Supplied text →

______

Re: extract text between slashes

Your current attempt is good, but the match is greedy. It looks for the longest possible match, not the shortest. Adding a ? after the .+ would work fine. To understand "greedyness," check the perldocs for regular expressions: perlre

m{/(.*?)/}
[download]

A second issue is if the string has empty slots between slashes, such as the string "%///US1252691001". You probably want to be able to return an empty result in this case, so I changed your use of .+ (one or more) to .* (zero or more) characters. Otherwise, you might get a match back of "/" for strings like my example.

Update: As others mentioned but I didn't parse correctly, to get the THIRD field (e.g., "~/~/THIS/~") takes a little more work. Instead of a bunch of complicated lookaheads and lookbehinds, or switching to a split() instead, I would just parse through. This has the advantage of easily changing the pattern to capture the other fields if the requirements change.

m{/.*?/(.*?)/}
[download]

--
[ e d @ h a l l e y . c c ]

Comment on Re: extract text between slashes Select or Download Code

Replies are listed 'Best First'.

______

Set problem 1 → In the forum reply on extracting text between slashes, what character should be added after the .+ so the match is no longer greedy?
The forum reply above has no connection to the records that come after it.

______

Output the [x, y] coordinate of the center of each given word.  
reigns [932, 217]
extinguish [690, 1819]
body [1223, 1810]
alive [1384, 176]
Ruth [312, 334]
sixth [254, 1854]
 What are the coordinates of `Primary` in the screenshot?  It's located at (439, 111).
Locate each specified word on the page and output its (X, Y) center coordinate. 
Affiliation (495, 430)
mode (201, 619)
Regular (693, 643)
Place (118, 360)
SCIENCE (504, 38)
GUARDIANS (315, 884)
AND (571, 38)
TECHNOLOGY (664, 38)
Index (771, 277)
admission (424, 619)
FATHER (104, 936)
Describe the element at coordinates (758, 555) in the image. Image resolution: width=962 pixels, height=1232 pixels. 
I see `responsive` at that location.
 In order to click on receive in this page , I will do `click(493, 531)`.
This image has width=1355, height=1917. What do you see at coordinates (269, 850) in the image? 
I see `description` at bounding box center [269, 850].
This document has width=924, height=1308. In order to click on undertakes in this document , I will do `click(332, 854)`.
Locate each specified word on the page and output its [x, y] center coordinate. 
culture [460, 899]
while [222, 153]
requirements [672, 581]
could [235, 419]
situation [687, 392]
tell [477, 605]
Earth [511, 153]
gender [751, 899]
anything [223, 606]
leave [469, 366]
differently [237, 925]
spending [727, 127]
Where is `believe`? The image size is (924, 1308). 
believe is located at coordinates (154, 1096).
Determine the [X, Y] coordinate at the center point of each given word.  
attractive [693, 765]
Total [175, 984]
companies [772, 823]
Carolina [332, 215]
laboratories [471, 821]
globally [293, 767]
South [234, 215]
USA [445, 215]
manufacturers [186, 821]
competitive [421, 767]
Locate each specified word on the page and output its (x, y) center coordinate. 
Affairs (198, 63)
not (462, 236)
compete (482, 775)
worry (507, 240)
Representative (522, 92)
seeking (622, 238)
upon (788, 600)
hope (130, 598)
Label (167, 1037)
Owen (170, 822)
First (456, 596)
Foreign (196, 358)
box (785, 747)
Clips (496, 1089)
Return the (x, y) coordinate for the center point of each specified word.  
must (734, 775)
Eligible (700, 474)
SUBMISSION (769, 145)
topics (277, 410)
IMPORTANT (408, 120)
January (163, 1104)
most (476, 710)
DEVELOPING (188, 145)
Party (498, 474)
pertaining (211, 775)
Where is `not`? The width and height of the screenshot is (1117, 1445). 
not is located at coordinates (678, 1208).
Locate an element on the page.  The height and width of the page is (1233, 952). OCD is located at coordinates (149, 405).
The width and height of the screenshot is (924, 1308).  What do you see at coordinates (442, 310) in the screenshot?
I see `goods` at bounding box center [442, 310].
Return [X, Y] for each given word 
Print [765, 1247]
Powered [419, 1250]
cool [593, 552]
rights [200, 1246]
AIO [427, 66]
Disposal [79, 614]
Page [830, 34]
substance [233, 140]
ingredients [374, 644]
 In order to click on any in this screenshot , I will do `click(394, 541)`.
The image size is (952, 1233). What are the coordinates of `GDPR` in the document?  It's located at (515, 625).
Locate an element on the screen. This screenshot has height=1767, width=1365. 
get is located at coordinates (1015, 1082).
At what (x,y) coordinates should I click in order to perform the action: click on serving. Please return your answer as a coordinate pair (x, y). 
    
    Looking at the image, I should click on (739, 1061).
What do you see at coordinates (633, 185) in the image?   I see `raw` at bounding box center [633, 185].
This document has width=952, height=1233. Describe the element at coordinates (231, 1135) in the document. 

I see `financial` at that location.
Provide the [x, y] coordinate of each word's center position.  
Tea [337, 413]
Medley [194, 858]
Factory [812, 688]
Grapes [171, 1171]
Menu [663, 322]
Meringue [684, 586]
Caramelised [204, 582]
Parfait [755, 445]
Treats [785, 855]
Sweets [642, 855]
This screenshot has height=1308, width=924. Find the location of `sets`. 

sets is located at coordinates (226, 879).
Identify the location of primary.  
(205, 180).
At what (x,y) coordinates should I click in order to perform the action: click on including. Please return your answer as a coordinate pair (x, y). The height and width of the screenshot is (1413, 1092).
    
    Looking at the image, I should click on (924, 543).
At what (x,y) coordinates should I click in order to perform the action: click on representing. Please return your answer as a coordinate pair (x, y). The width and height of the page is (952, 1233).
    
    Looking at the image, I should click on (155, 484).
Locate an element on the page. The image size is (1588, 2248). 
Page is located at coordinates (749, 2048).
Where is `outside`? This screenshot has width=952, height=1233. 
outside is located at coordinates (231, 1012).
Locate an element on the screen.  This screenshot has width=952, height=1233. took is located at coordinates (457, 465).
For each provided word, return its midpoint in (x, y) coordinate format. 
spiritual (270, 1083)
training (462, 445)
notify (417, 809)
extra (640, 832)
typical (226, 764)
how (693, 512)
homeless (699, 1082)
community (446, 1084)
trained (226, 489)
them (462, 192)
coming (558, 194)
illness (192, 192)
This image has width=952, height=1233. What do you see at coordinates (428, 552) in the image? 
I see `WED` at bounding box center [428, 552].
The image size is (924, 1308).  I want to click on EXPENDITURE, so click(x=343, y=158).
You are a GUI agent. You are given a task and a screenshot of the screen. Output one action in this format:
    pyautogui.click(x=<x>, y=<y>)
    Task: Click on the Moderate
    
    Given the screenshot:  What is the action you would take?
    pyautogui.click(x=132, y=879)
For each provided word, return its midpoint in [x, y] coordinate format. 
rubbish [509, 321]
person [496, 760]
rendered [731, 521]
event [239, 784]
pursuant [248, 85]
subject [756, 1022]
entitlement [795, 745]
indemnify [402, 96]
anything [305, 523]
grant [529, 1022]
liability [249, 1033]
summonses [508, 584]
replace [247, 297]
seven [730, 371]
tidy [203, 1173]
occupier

______

Set problem 2 → Copy down, unchanged, the part of the records that opens with the line containing "substance [233, 140]" and closes with the line containing "What do you see at coordinates (633, 185)", including both of those lines.

Complete response 1 → A question mark (?).

Complete response 2 →
substance [233, 140]
ingredients [374, 644]
 In order to click on any in this screenshot , I will do `click(394, 541)`.
The image size is (952, 1233). What are the coordinates of `GDPR` in the document?  It's located at (515, 625).
Locate an element on the screen. This screenshot has height=1767, width=1365. 
get is located at coordinates (1015, 1082).
At what (x,y) coordinates should I click in order to perform the action: click on serving. Please return your answer as a coordinate pair (x, y). 
    
    Looking at the image, I should click on (739, 1061).
What do you see at coordinates (633, 185) in the image?   I see `raw` at bounding box center [633, 185].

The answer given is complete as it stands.